Set problem 1 - Using the article on superhero play below, decide whether each statement agrees with it: (a) playing outdoors lets children be messier and louder than indoors; (b) the article says physical play is central to superhero play mainly for girls; (c) the training camp is meant to be set up indoors. Answer yes or no for each, and quote the words that decide it.

++++

Set Up Your Own Superhero Training Camp

Helen Bromley invites you to unleash the positive power of superhero play for some powerful learning outdoors. This is the first in a mini-series of articles from her new Come Alive Superheroes.

Superheroes and superhero play hold enormous fascination for most young children. Using the outdoor area to explore a superhero theme allows children to ‘go large’, being messier, louder and moving around with greater freedom than is possible inside.

Children who are knowledgeable about superheroes understand that physical prowess comes with the territory! Superheroes regularly leap, run, swing, climb and spin, apparently effortlessly. In addition they use skills such as throwing and hurling when carrying out heroic deeds and battling their enemies.

Such physicality therefore becomes a central part of superhero play for many children, particularly boys. Providing a purposeful context for physical play and responding positively to it can build self-esteem and offer many possible lines of development.

The superhero training camp

The outdoor area is the perfect place to create opportunities for children to explore the physical aspects of superhero play. Create a superhero training camp outdoors to provide a safe environment where your superheroes can hone and develop a wide range of skills.

++++

Set problem 2 - Quote every line of the entries below that contains the word "what".

++++

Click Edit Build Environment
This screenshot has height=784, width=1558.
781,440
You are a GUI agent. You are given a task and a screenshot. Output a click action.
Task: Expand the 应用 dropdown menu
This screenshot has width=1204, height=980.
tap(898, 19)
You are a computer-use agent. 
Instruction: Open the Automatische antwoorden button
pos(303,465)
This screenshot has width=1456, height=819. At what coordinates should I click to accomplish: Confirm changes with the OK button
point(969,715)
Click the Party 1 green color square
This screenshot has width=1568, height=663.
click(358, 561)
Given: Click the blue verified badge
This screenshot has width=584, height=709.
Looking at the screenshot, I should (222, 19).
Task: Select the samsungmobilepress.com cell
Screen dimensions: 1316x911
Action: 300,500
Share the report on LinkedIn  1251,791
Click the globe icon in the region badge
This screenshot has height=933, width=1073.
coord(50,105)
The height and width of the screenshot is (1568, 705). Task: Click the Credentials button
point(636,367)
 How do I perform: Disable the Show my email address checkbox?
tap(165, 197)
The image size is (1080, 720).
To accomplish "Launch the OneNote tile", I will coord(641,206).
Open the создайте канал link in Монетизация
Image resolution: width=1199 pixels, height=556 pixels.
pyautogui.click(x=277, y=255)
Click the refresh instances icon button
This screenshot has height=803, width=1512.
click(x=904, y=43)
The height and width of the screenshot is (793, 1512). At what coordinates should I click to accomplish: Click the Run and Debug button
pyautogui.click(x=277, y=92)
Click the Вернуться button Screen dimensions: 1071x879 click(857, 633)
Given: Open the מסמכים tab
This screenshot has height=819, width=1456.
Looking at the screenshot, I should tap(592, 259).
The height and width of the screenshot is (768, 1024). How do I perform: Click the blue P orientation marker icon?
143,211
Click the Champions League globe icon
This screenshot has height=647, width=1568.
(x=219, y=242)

++++

Correct result 1 -
(a) Yes: "being messier, louder and moving around with greater freedom than is possible inside."
(b) No: "particularly boys."
(c) No: "Create a superhero training camp outdoors."

Correct result 2 -
This screenshot has width=1456, height=819. At what coordinates should I click to accomplish: Confirm changes with the OK button
The height and width of the screenshot is (793, 1512). At what coordinates should I click to accomplish: Click the Run and Debug button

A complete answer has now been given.